Удаляющийся экспресс элит-класса ещё пару минут преследовал судорожный писк.
До семи пятидесяти восьми губы жадно всасывали и глотали. В семь пятьдесят отек с горла спал окончательно. В восемь ноль одну Марию накрыл первый болезненный сон. В десять тридцать две рабочий вышел проверить крепления на мосту. В тринадцать ноль ноль глаза мужчины впервые переполнены отчаяньем и жалостью: антенна на крыше его дома пострадала во время грозы и идти домой не имеет смысла, так как он все равно пропустит матч.
Шестнадцать двенадцать: остатки цыплёнка стали пахнуть гнилью и солнцем. Виноградины переспели. Сыр зачерствел до состояния картонных пластин. В шестнадцать пятнадцать желудок младенца испустил сок, а лицо болезненно сморщилось. Еще около получаса ни звука не раздавалось из старой корзины для пикника с подгнившей крышкой и самым обыкновенным содержимым.
В семнадцать ноль три горло младенца ответило на первый рвотный позыв, кожа впервые покрылась испариной. Через семь минут Марию сотряс проходящий товарный поезд. Первый страх. Первый восторг. Ужас.
Плетёная корзина с подгнившей крышкой и самым обыкновенным содержимым продолжила падение. Ровно два с половиной переворота в воздухе. Будь крышка корзины не такой изгнившей, окажись быльце чуть шире... Мария проломила крепление. Удар о воду был болезненнее каменной поддержки моста. Речушка окрасилась в нежно-розовый цвет, как когда разводишь красную акварель в баночке, не до конца вымывая кисть. Первая борьба. Первое изнеможение.
Впервые полученный шанс. Нить Ариадны — течение выносит младенца к грязно — серому илистому берегу. Радость. Впервые сердечко так трепещет. И, пусть маленькая ручка неестественно искривлена, но бледные губки жадно пьют воздух. Иссиня-белая кожа в красных пятнышках, грязь залепила розовый носик. Тоненькие, как паутинка волосы заливает кровь с еще нецелованного затылка. Лицом вниз. Но младенец не может перевернуться.

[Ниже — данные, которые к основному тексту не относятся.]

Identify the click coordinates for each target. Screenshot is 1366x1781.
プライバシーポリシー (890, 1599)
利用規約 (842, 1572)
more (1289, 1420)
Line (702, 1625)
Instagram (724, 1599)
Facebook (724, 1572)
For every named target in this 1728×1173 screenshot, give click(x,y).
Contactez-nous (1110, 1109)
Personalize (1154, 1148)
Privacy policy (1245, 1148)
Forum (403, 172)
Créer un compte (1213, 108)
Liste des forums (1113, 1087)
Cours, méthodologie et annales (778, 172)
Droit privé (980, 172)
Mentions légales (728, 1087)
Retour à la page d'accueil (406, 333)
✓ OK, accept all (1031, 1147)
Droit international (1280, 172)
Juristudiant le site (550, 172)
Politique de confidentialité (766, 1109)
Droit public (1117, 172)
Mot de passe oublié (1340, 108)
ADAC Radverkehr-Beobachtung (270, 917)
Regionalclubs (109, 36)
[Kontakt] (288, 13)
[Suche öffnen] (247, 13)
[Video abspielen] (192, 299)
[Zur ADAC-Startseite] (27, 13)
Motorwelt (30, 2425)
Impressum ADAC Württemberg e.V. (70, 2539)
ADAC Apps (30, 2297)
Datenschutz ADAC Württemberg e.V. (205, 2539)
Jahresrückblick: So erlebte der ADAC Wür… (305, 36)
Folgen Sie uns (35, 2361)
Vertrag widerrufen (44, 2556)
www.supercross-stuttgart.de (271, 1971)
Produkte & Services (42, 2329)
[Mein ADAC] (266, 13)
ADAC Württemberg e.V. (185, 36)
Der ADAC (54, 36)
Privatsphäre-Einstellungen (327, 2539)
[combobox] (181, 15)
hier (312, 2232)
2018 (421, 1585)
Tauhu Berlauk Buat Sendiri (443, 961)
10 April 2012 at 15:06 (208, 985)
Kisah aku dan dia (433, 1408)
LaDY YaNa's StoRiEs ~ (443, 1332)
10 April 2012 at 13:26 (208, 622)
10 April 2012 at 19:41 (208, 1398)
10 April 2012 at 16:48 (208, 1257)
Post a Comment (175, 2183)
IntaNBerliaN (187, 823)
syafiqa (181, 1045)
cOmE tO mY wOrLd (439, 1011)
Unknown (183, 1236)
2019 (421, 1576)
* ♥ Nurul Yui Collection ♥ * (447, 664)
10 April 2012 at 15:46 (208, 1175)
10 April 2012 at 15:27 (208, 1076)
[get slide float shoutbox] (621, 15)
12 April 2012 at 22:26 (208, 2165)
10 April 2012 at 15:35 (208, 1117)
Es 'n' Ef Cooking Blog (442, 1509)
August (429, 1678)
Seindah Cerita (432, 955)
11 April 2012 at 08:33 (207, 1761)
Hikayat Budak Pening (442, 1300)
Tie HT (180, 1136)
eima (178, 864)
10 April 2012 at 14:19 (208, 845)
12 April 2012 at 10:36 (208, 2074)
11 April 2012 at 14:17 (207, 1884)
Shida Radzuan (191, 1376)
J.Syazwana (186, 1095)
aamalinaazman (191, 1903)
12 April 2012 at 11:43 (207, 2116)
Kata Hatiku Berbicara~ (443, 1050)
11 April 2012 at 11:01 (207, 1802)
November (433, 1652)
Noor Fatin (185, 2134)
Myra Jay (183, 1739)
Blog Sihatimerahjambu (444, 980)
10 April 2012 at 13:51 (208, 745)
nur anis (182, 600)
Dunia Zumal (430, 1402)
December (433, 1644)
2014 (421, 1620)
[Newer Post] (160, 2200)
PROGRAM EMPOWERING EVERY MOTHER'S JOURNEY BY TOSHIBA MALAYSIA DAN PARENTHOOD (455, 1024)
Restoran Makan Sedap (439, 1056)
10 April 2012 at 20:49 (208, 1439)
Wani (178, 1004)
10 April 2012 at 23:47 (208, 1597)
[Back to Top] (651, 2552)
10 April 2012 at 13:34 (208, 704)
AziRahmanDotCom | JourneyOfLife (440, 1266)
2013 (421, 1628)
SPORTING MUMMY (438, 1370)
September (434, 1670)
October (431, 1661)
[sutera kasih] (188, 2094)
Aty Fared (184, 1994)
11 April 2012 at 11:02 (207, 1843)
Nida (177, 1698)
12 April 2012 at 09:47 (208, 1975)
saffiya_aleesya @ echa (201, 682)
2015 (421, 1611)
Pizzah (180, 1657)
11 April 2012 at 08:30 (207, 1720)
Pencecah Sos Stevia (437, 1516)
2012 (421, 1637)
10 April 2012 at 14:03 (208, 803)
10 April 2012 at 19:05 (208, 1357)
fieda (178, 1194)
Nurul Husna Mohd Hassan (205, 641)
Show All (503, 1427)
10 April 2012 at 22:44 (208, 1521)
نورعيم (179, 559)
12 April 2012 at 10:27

Где та рука в поддельных перстнях, которая должна вечно убаюкивать Марию?
Первый холод, колючий иней. Первые слёзы, оставляющие след на грязном личике. Первая колыбельная. Мужчина возвращается домой, напевая гимн любимой команды.
Первая мысль в головке. Первое слово — клекотание в глубине горла. Осознание вины. Она должна, обязана была быть Питером. Бессилие. Первое теплое прикосновение — ночной иней покрыл всё тельце.
Первое чувствительное дыхание прямо в мягкий детский висок. Первый и последний поцелуй костлявой, но самой ласковой в жизни матери.
Семь ноль восемь: рабочий накрыл мелкое сморщенное и ледяное тельце белым батистовым платочком. Семь ноль девять: мужчина совершает звонок в полицейский участок. Батистовый платочек на берегу окрашен в цвет заката.